Frederick R. Best, David Wayne, Carl Erdman
Nuclear Science and Engineering | Volume 89 | Number 1 | January 1985 | Pages 49-60
Technical Paper | doi.org/10.13182/NSE85-A17882
Articles are hosted by Taylor and Francis Online.
A proposed fuel freezing mechanism for molten UO2 fuel penetrating a steel channel was investigated in the course of liquid-metal-cooled fast breeder reactor hypothetical core disruptive accident safety studies. The fuel crust deposited on an underlying melting steel wall was analyzed as being subjected to two stresses, one due to the pressure difference between the flowing fuel and the stagnant molten steel layer, and the other resulting from the temperature variation through the crust thickness.
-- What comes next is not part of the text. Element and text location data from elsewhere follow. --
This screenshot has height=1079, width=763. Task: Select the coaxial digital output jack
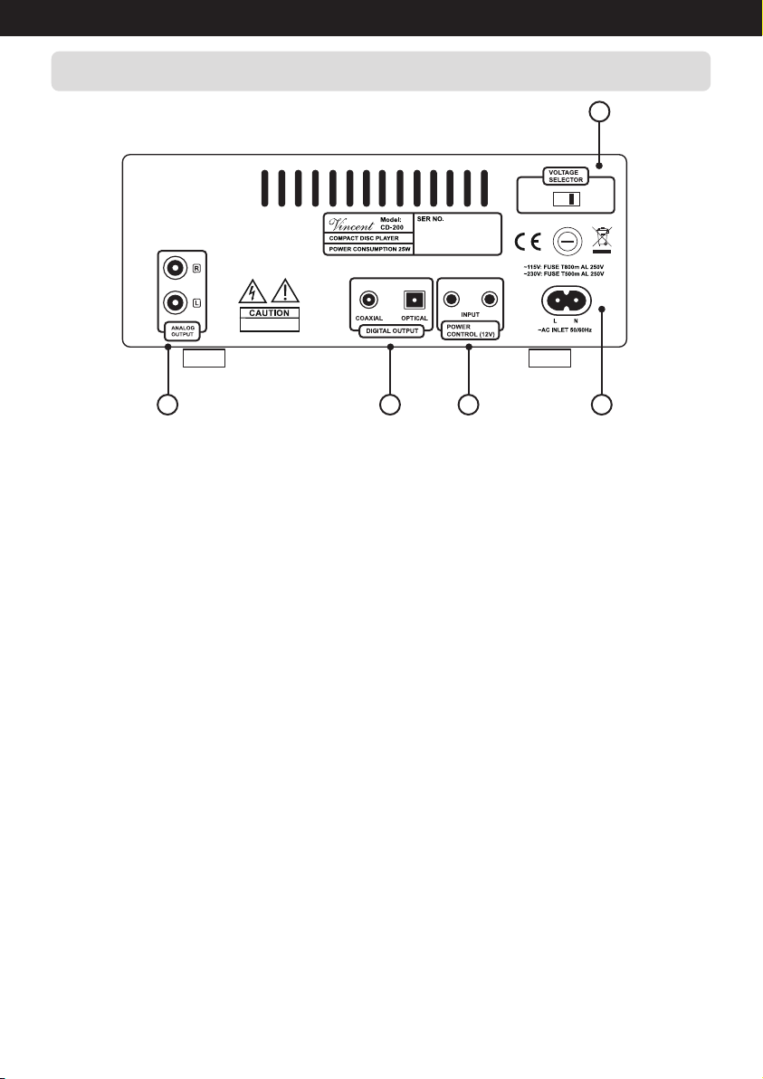click(x=368, y=299)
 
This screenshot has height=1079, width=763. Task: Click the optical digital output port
click(x=414, y=299)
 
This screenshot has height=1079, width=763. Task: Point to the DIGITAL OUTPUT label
click(x=391, y=331)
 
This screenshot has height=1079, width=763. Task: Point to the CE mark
click(x=528, y=242)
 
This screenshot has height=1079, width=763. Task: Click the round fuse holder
click(x=566, y=242)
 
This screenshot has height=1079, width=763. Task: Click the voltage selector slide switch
click(x=566, y=199)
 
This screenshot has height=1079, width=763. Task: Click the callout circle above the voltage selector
click(x=599, y=112)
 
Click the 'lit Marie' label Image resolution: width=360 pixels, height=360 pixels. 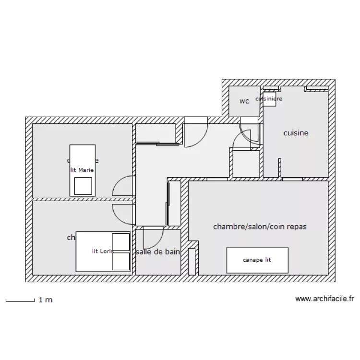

Analyses based on the proposed freezing mechanism and comparisons with fuel freezing experiments confirmed that fuel freezing occurs in three modes. For initially low steel wall temperatures, the fuel crust was stable and grew to occlude the channel. At high steel wall temperatures (above 1070 K), instantaneous wall melting leading to steel entrainment was calculated to occur with final penetration depending on the refreezing of the entrained steel. Between these two extremes, the stress developed within the crust at the steel melting front exceeds the critical buckling value, the crust ruptures, and steel is injected into the fuel flow. Freezing is dominated by the fuel/steel mixture. The theoretical penetration distances and freezing times were in good agreement with the experimental results with no more than 20% error involved.